Economic Policy Turned Inside Out
Since the global economic crisis, policymakers in the US and elsewhere have resorted to financial engineering in an effort to recapture growth. In doing so, they have embarked on the greatest experiment in the modern history of economic policy – one that risks, once again, pushing the world economy to its limits.

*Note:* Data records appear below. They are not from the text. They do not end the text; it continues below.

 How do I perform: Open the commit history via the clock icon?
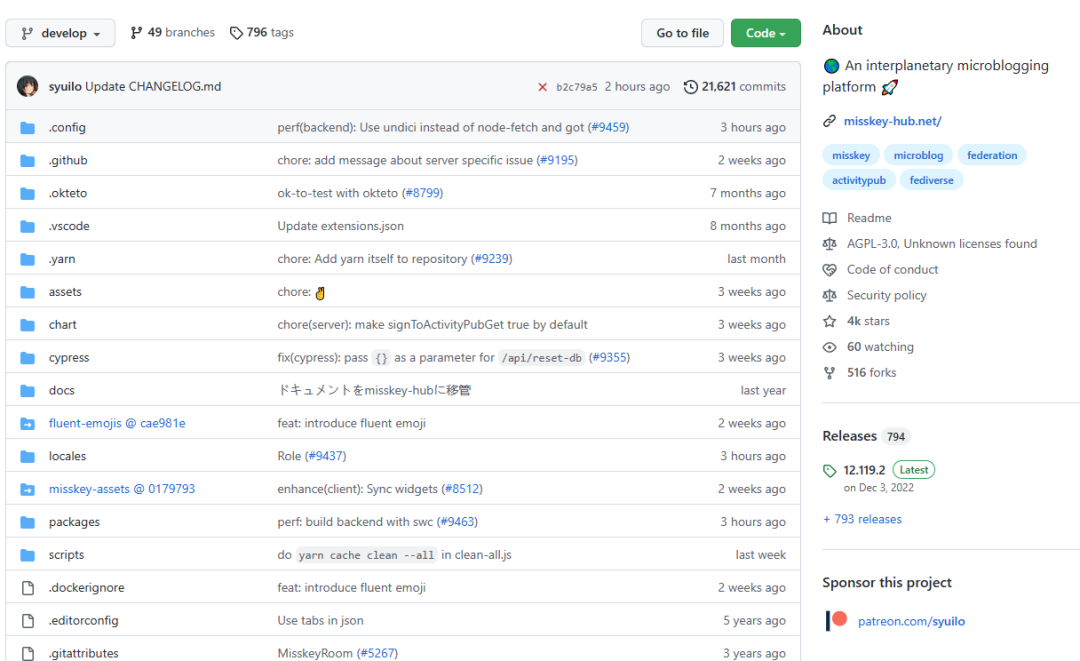[690, 86]
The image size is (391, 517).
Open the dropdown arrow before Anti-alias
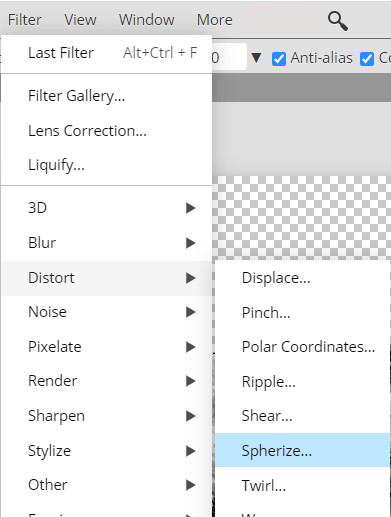click(256, 58)
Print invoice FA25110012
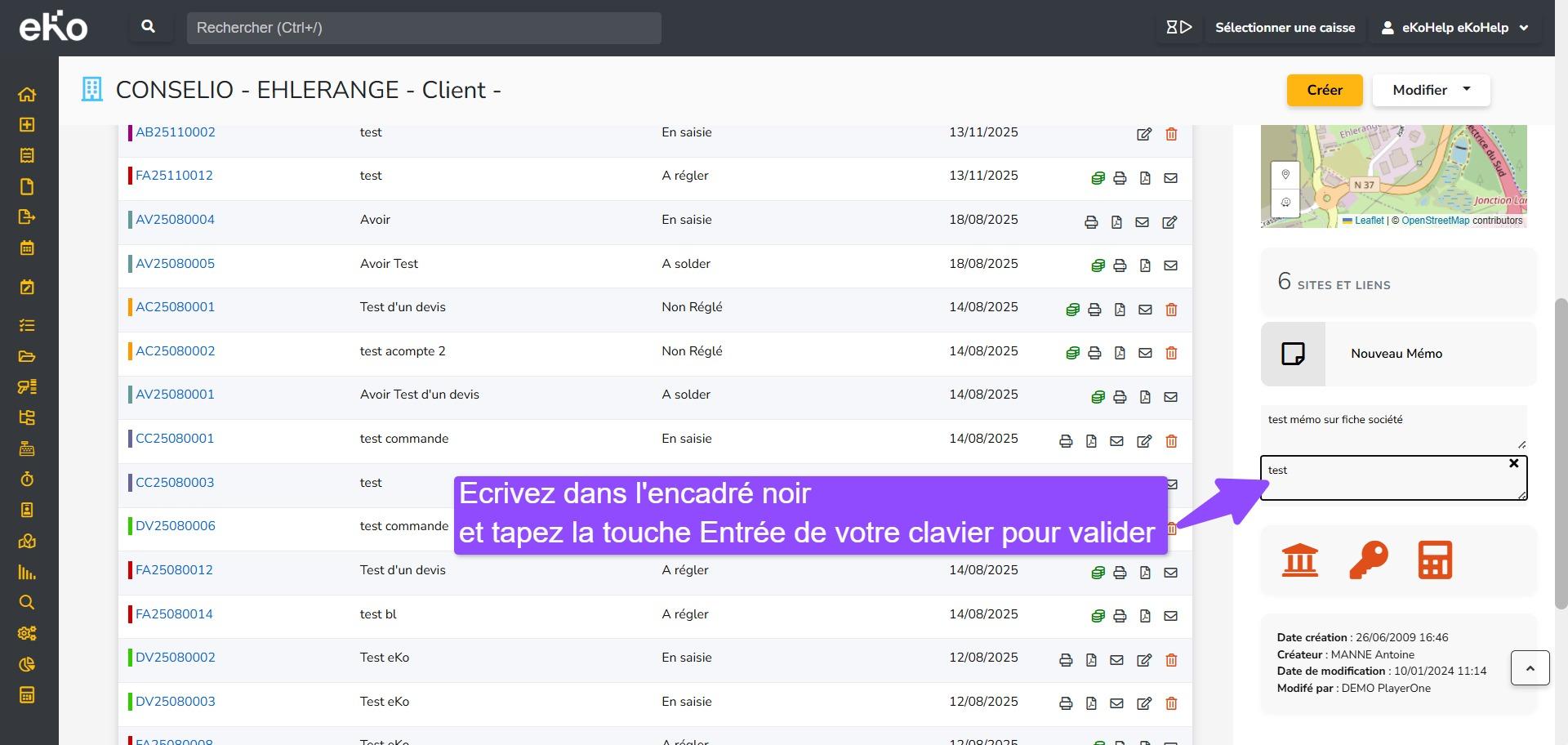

NEW HAVEN – The world economy is in the grips of a dangerous delusion. As the great boom that began in the 1990s gave way to an even greater bust, policymakers resorted to the timeworn tricks of financial engineering in an effort to recapture the magic. In doing so, they turned an unbalanced global economy into the Petri dish of the greatest experiment in the modern history of economic policy. They were convinced that it was a controlled experiment. Nothing could be further from the truth.
The rise and fall of post-World War II Japan heralded what was to come. The growth miracle of an ascendant Japanese economy was premised on an unsustainable suppression of the yen. When Europe and the United States challenged this mercantilist approach with the 1985 Plaza Accord, the Bank of Japan countered with aggressive monetary easing that fueled massive asset and credit bubbles.
The rest is history. The bubbles burst, quickly bringing down Japan’s unbalanced economy. With productivity having deteriorated considerably – a symptom that had been obscured by the bubbles – Japan was unable to engineer a meaningful recovery. In fact, it still struggles with imbalances today, owing to its inability or unwillingness to embrace badly needed structural reforms – the so-called “third arrow” of Prime Minister Shinzo Abe’s economic recovery strategy, known as “Abenomics.”